If an emerging growth company, indicate by check mark if the registrant has elected not to use the extended transition period for complying with any new or revised financial accounting standards provided pursuant to Section 13(a) of the Exchange Act.





Item 5.07Submission of Matters to a Vote of Security Holders


On June 8, 2022, Agrify Corporation (the “Company”) held its 2022 Annual Meeting of Stockholders (the “Annual Meeting”) virtually, commencing at 10:00 a.m.
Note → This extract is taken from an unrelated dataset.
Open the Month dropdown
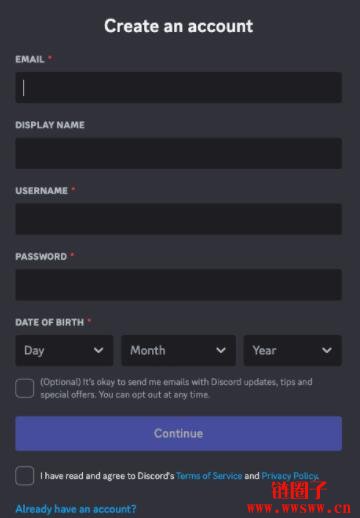The height and width of the screenshot is (518, 360). (x=178, y=350)
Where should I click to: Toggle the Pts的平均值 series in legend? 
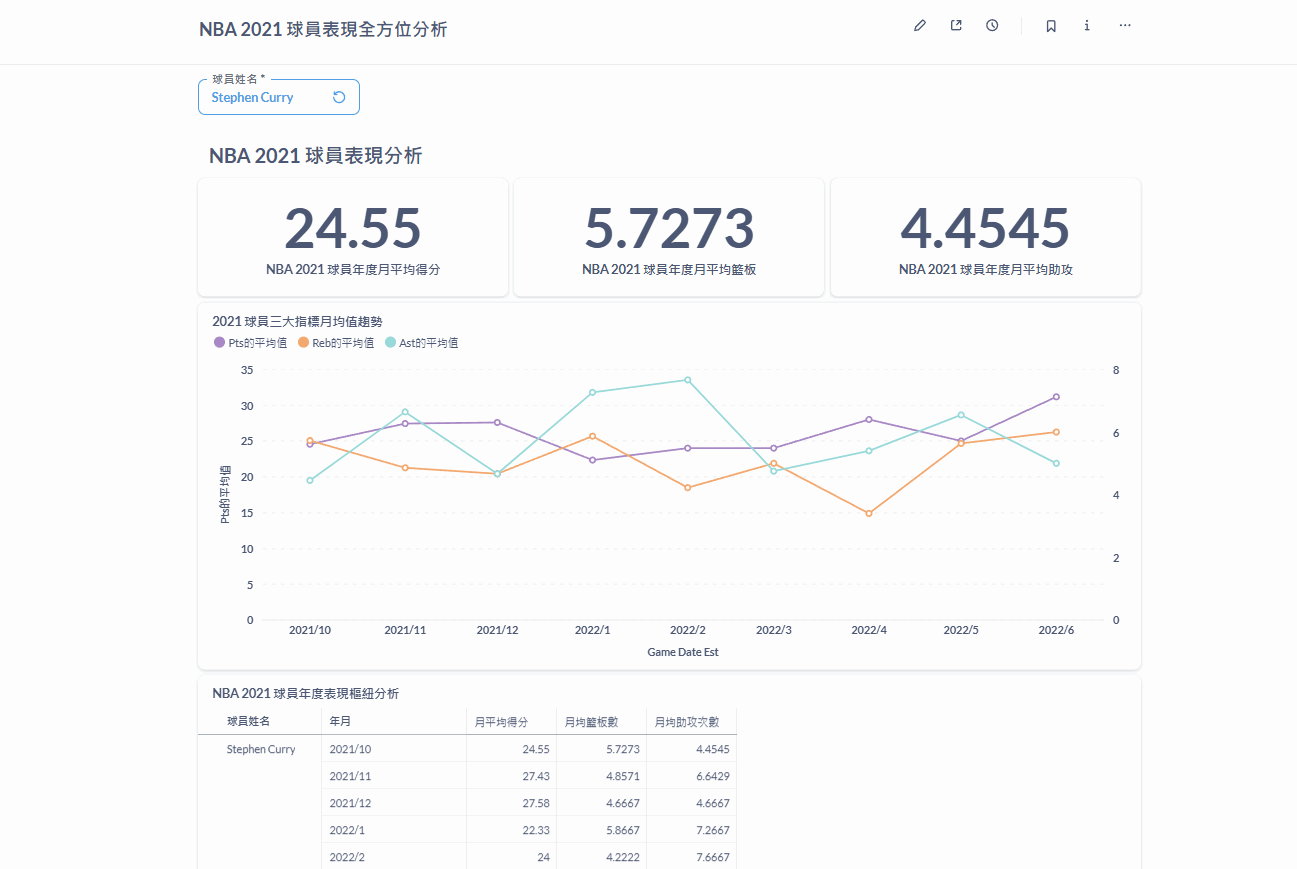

Eastern Daylight Time.  Of the Company’s 26,549,434 shares of common stock issued and outstanding and eligible to vote as of the record date of April 11, 2022, a quorum of 16,853,434 shares, or approximately 63.47% of the eligible shares, were represented at the virtual Annual Meeting either in person or by proxy.   


A description of each matter voted upon at the Annual Meeting is described in detail in the Company’s definitive proxy statement filed with the Securities and Exchange Commission on April 29, 2022 (the “Proxy Statement”). The matters voted upon at the Annual Meeting and the final results of such voting are set forth below:


Proposal 1 - Election of Directors


Each of the director nominees listed below were elected as directors for a one-year term, such term to continue until the annual meeting of stockholders in 2023 and until such directors’ successors are duly elected and qualified. Due to the plurality election, votes could only be cast in favor of or withheld from the nominee and thus votes against were not applicable. The results of the election were as follows:


Name   Votes For   Votes Withheld   Broker Non-Votes
Raymond Chang   7,984,559   1,932,338   6,936,537
Guichao Hua   7,979,497   1,937,400   6,936,537
Timothy Mahoney   8,040,292   1,876,605   6,936,537
Thomas Massie   7,504,595   2,412,302   6,936,537
Leonard J. Sokolow   9,277,972   638,925   6,936,537
Krishnan Varier   9,298,304   618,593   6,936,537
Stuart Wilcox   7,472,592   2,444,305   6,936,537


Proposal 2 – Approval of 2022 Omnibus Incentive Plan


The adoption of the Company’s 2022 Omnibus Incentive Plan was approved. The results of the vote were as follows:


Votes For   Votes Against   Votes Abstained   Broker Non-Votes
7,984,808   1,902,406   29,683   6,936,537





Proposal 3 – Approval of 2022 Employee Stock Purchase Plan


The adoption of the Company’s 2022 Employee Stock Purchase Plan was approved. The results of the vote were as follows:


Votes For   Votes Against   Votes Abstained   Broker Non-Votes
9,444,101   463,008   9,788   6,936,537


Proposal 4 – Amendment to Articles of Incorporation


The amendment to the Company’s Articles of Incorporation to increase the number of authorized shares of common stock from 50,000,000 to 100,000,000, and to correspondingly increase the total authorized shares of stock from 53,000,000 to 103,000,000, was approved. The results of the vote were as follows:


Votes For   Votes Against   Votes Abstained
16,047,078   719,400   86,956


Proposal 5 – Ratification of Appointment of Marcum LLP


The appointment of Marcum LLP as the Company’s independent registered public accounting firm for the fiscal year ending December 31, 2022 was ratified. The results of the vote were as follows:


Votes For   Votes Against   Votes Abstained
16,781,887   47,043   24,504







Pursuant to the requirements of the Securities Exchange Act of 1934, the registrant has duly caused this report to be signed on its behalf by the undersigned hereunto duly authorized.